ADR-005 (bootstrapping) Control-node section: "clone the cloud-init template by hand" → "install Debian 13 on the physical box".
ADR-009 (provisioning handoff) Strengthen the control-node exception: now genuinely physical/outside Terraform.
ADR-008 (testing) "runs on the control node or in CI" → all levels run on ubongo; add a stub for the future service-UI acceptance level.
ADR-012 / docs/hardware/reference.md Add ubongo to the node-capacity table (physical compute, though outside the cluster).
docs/runbooks/new-host.md Update the control-node bootstrap procedure (bare-metal Debian install, not qm clone).
docs/runbooks/rotate-secrets.md Add the offline vault-password break-glass requirement.
docs/security/accepted-risks.md Reserve an entry for the mesh-VPN third-party coordinator — pending the VPN choice.
STATUS.md Add a row: ubongodesigned, not built.
CLAUDE.md One-line touch to the inventory/control-group description if needed.

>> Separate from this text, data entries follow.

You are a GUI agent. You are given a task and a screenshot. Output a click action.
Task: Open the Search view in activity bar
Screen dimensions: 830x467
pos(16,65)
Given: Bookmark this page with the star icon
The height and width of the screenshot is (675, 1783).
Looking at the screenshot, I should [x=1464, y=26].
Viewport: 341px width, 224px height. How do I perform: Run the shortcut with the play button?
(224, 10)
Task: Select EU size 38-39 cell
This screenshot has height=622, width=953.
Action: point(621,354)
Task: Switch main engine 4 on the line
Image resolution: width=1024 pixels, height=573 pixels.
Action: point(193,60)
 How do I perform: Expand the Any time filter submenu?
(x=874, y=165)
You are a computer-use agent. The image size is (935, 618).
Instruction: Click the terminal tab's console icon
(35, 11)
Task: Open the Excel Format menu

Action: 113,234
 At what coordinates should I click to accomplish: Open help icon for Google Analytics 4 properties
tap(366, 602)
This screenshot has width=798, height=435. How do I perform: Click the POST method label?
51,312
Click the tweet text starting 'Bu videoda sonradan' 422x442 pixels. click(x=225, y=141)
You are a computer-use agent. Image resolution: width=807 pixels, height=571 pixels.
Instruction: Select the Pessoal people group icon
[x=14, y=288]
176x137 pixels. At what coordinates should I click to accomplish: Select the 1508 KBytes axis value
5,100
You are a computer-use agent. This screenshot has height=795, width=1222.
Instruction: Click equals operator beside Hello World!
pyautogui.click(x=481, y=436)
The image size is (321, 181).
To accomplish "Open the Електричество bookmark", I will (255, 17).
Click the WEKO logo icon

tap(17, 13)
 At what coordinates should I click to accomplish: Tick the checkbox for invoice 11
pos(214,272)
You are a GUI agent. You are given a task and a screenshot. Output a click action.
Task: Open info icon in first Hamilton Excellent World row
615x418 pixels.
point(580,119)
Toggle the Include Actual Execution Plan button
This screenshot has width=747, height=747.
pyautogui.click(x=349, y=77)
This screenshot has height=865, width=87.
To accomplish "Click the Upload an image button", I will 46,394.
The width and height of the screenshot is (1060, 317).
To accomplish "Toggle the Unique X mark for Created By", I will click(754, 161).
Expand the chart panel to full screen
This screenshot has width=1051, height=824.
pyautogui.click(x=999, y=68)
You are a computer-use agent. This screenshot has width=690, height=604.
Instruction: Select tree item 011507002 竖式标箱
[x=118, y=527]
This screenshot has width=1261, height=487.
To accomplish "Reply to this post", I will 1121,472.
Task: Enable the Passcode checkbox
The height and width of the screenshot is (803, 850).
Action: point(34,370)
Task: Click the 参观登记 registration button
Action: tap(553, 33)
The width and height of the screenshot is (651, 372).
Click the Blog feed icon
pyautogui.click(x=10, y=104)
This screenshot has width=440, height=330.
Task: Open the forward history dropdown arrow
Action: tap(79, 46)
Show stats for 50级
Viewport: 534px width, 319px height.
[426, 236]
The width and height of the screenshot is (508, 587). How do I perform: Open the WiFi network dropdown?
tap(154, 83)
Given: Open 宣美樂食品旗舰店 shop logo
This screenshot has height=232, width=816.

Explicitly deferred (separate specs / discussions)

  1. Mesh VPN choice — Tailscale vs NetBird, hosted vs self-hosted. Carries the recovery-dimension note above (hosted coordinator helps recovery; self-hosted must be off-cluster). Its own discussion.
  2. Browser-E2E verification harness — Playwright/headless-Chromium driving live service UIs, test-user generation, screenshot-back-to-Claude, and the new ADR-008 level. ubongo is sized for it now; the harness is designed later.
  3. rbw offline-cache verification — a to-verify task during implementation (ADR-014), before relying on offline decryption.

What was ruled out

Option Reason
Keep control node as a cluster VM Fails cold-start and recovery (rebuild tool lives inside the thing it rebuilds); fails always-on (dies with the cluster).
Laptop-only (mamba for everything) Fails always-on (not always carried). Retained instead as the break-glass backup.
Split roles (control VM + thin jump box) Two places to maintain the toolchain, control plane split in two, heavy local testing back on a cluster VM — more moving parts, less benefit.
Mirror/replicate Vaultwarden onto ubongo Makes the control node run a service (against its remit), adds DB-replication complexity, and still needs the Vaultwarden master password. rbw's local cache achieves offline decryption without it.
Self-hosted mesh coordinator on the cluster Recreates the chicken-and-egg the whole design escapes. If self-hosted, it lives off-cluster.
Raspberry Pi as the box Could just run Molecule, but chokes running Docker + Chromium + toolchain together. x86 mini-PC instead.